Banaszak Ewa, Czajkowski Paweł, Florkowski Robert (eds.), Fenomeny kontroli ciała, Warsaw: Difin [forthcoming].

i) in the absence of information on the place of publication or printing in the publication described, it should be abbreviated "n.p.” (no place)

12. Items that the Author has included in the list of references but does not cite in the body of the paper will be removed.

13. To ensure double anonymity of the reviewing process, references to the Author's own publications in the peer-reviewed copy should be marked as (Author: 12), and the Author's entries removed from the bibliography. Texts that do not meet the above conditions will not be accepted and reviewed.

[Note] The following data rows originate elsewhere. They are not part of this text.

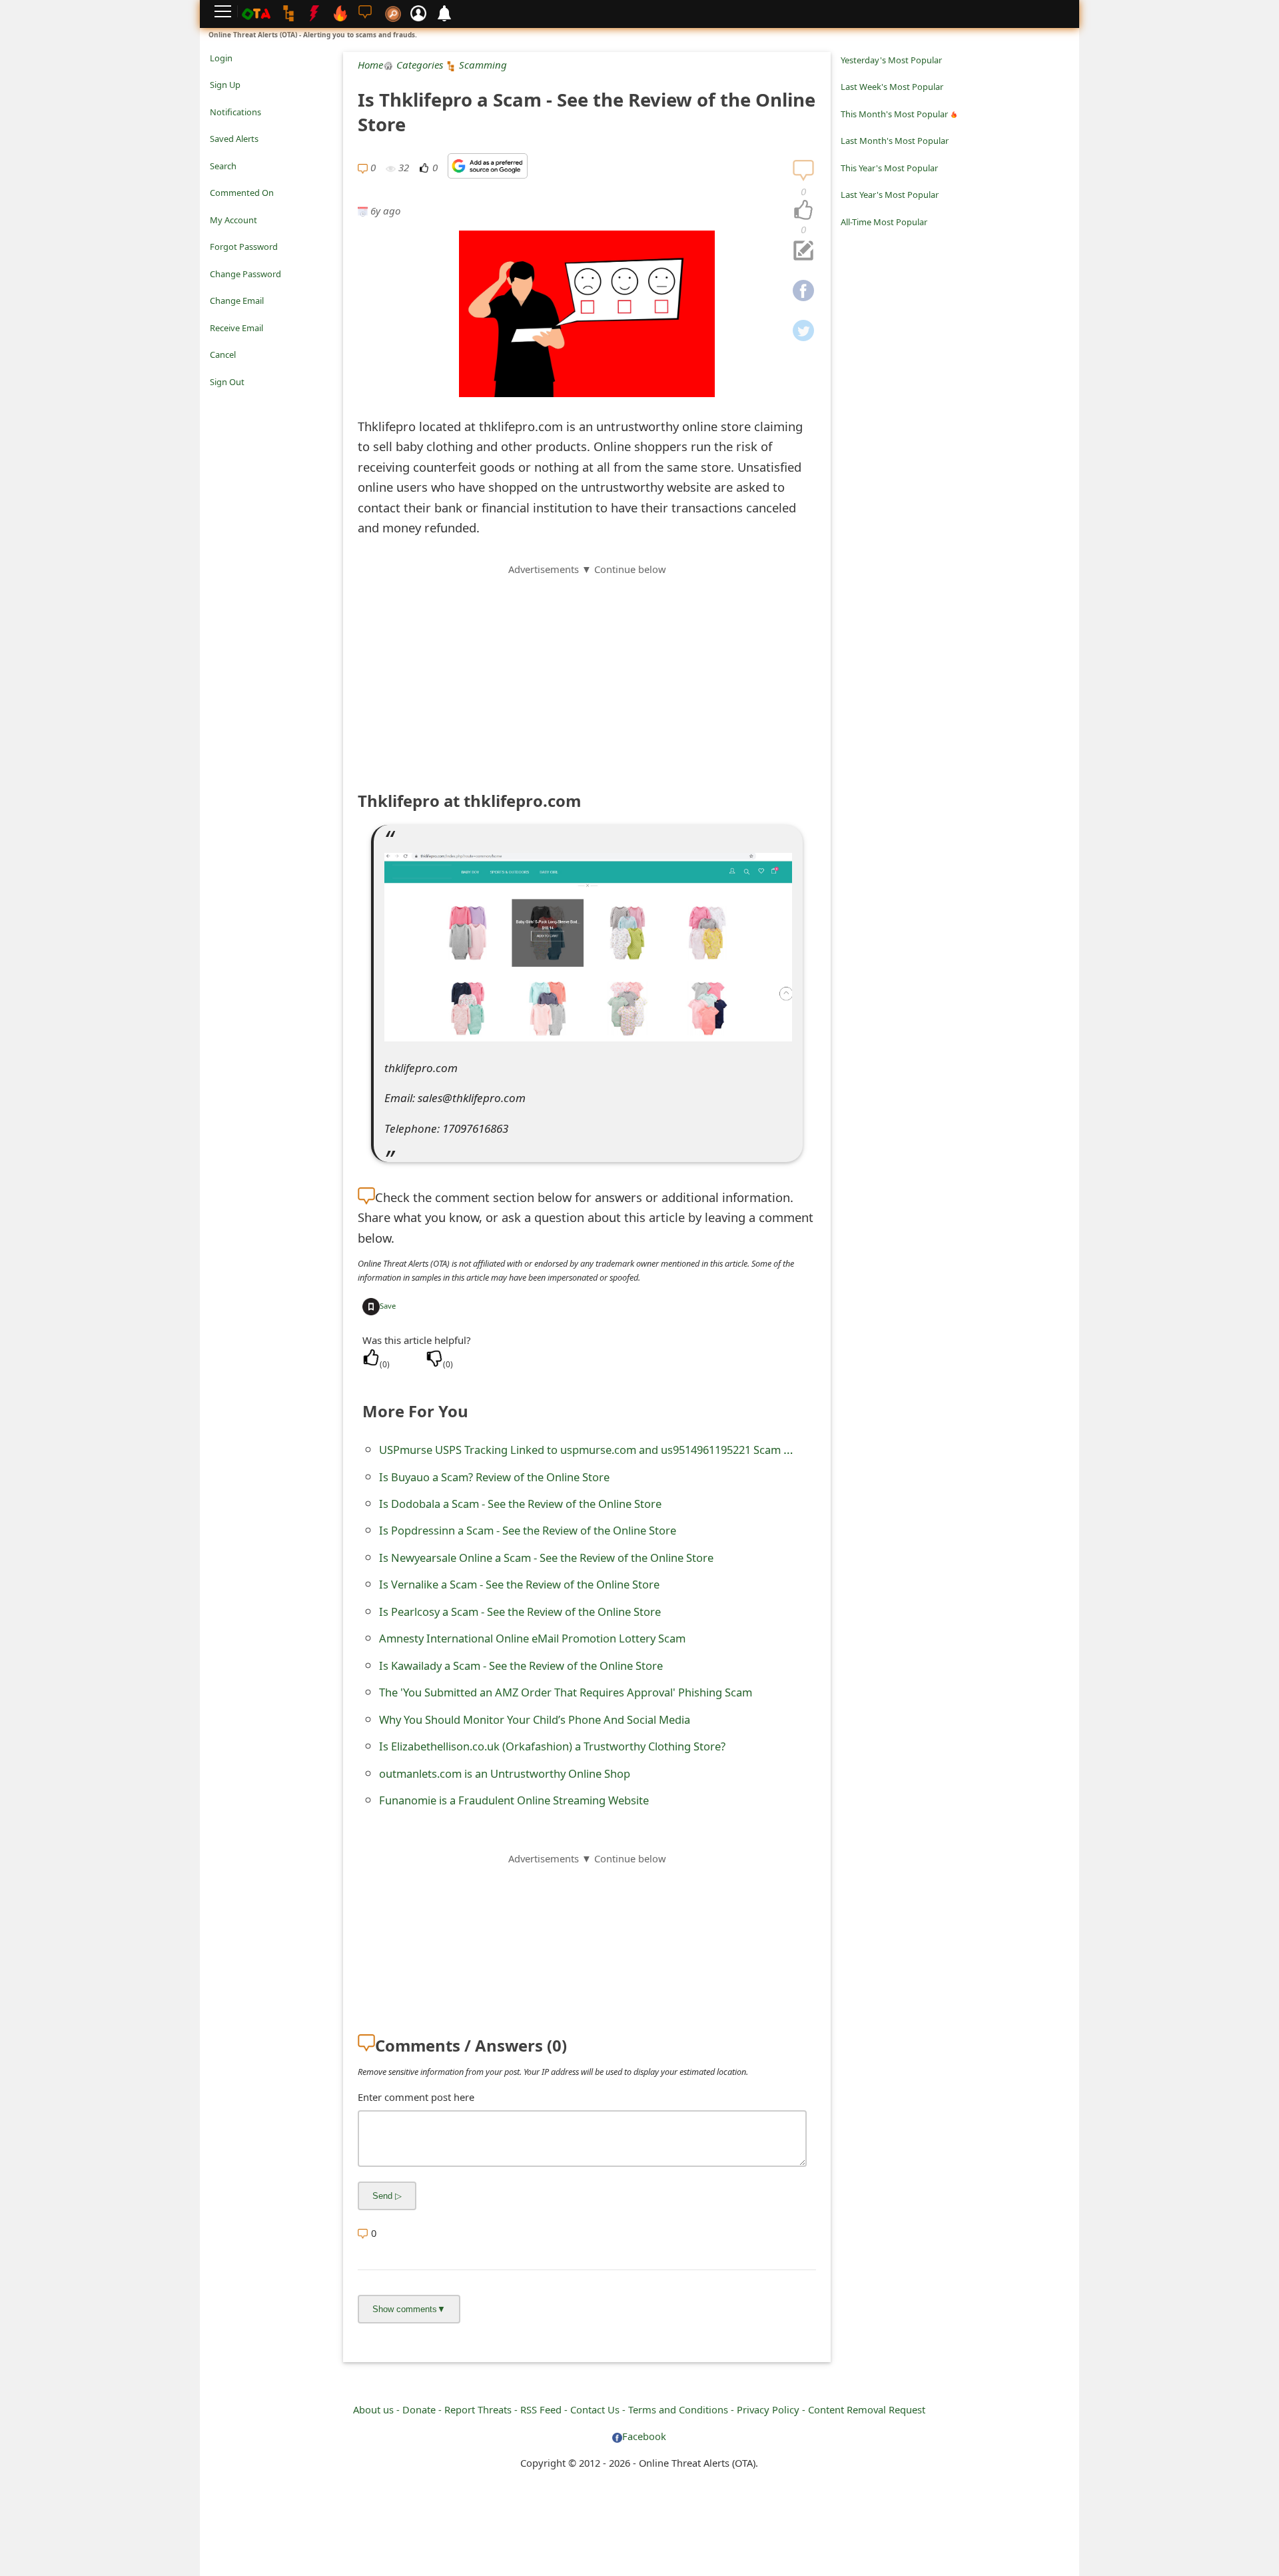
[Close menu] (216, 400)
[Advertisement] (587, 670)
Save (388, 1306)
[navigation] (803, 210)
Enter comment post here (416, 2097)
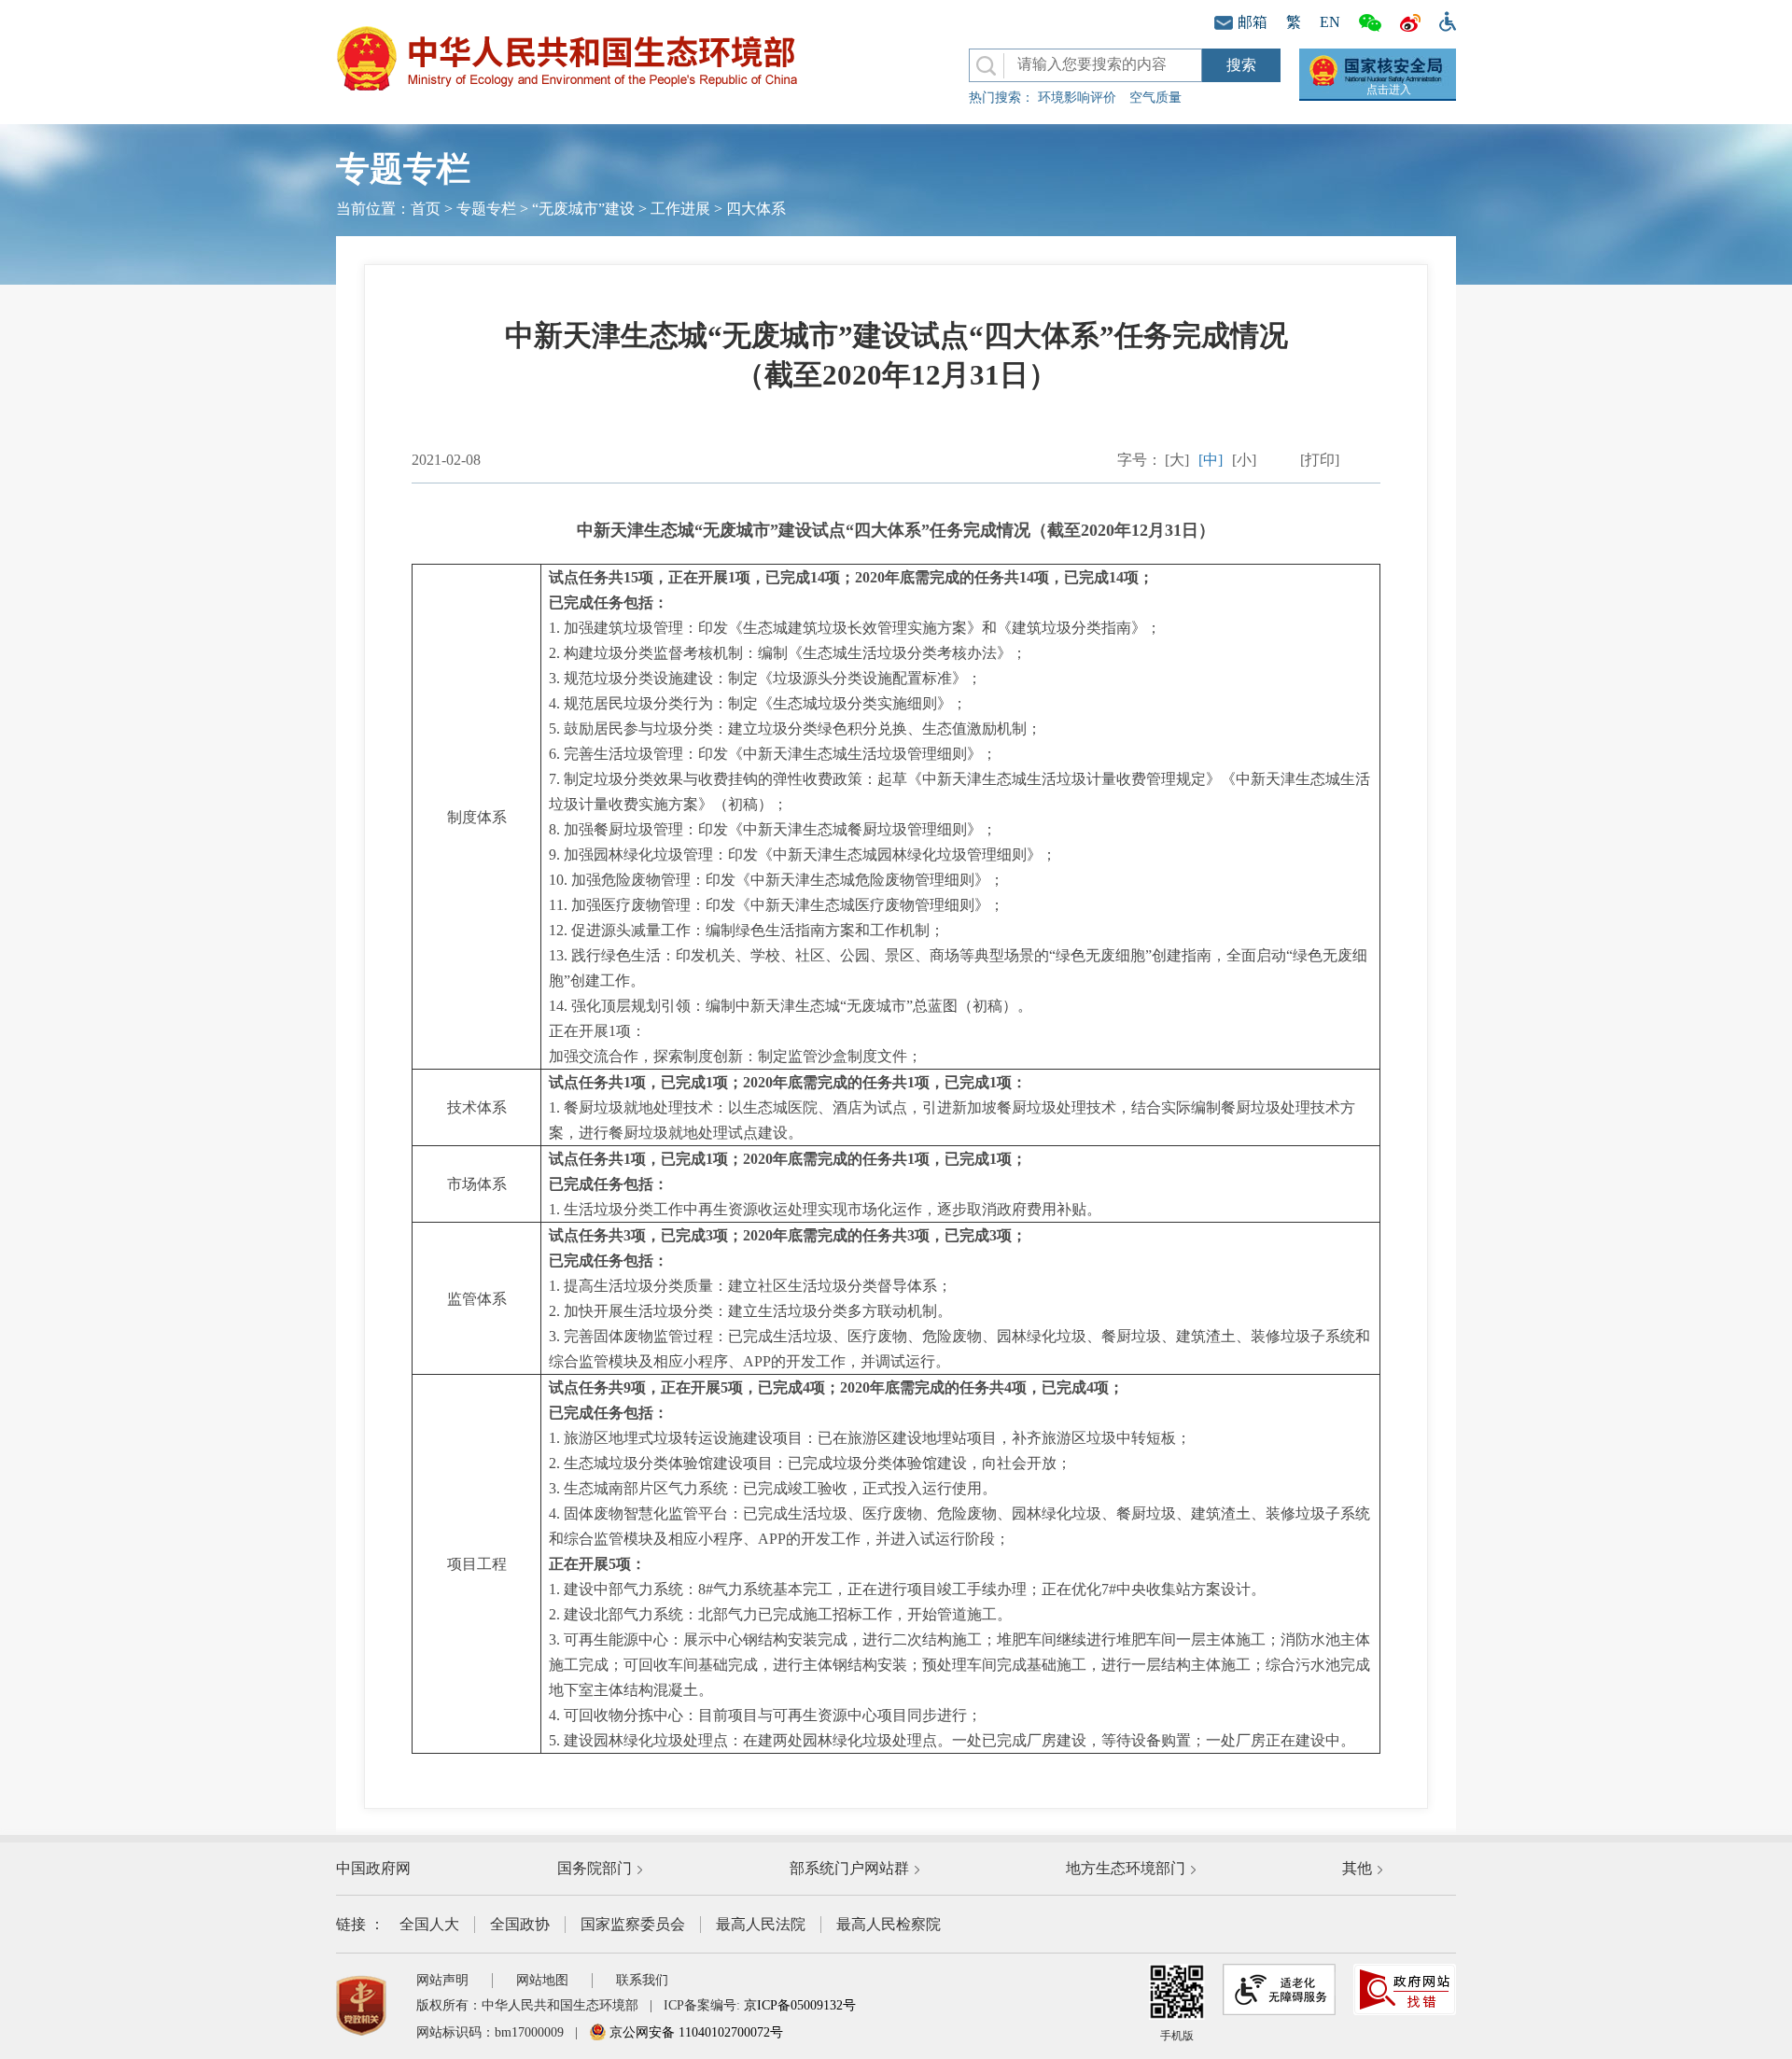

14. Longer quotes should be typed in a smaller font, separated at the top and bottom by a space, indented to the left edge of the column, and without quotation marks, e.g.:

According to F. Znaniecki (1988, p. 25):

This feature of cultural phenomena or subjects of humanistic investigation, their fundamental feature that as objects of theoretical reflection they are already objects given to someone in experience, or someone's conscious actions, we can call the humanistic coefficient of these phenomena. A myth, a work of art, an expression of speech, a tool, a legal scheme, a social system are what they are, only as conscious human phenomena.

15. Foreign words in the text should be italicized unless they are common words, such as per se, ad hoc.

16. Please do not use abbreviations such as: etc., e.g., i.e. However, you may include them along with the information in parentheses:

"For example, terms used in specialized areas of sociology are not fully understood by general sociologists (e.g. cultural capital)."

17. Use footnotes to clarify or expand the text, or add hard-to-find citations or information about a figure/chart.

18. Please prepare your papers carefully. Grammatical and spelling errors, and a bibliography that does not meet the stated requirements are grounds for rejection of the paper.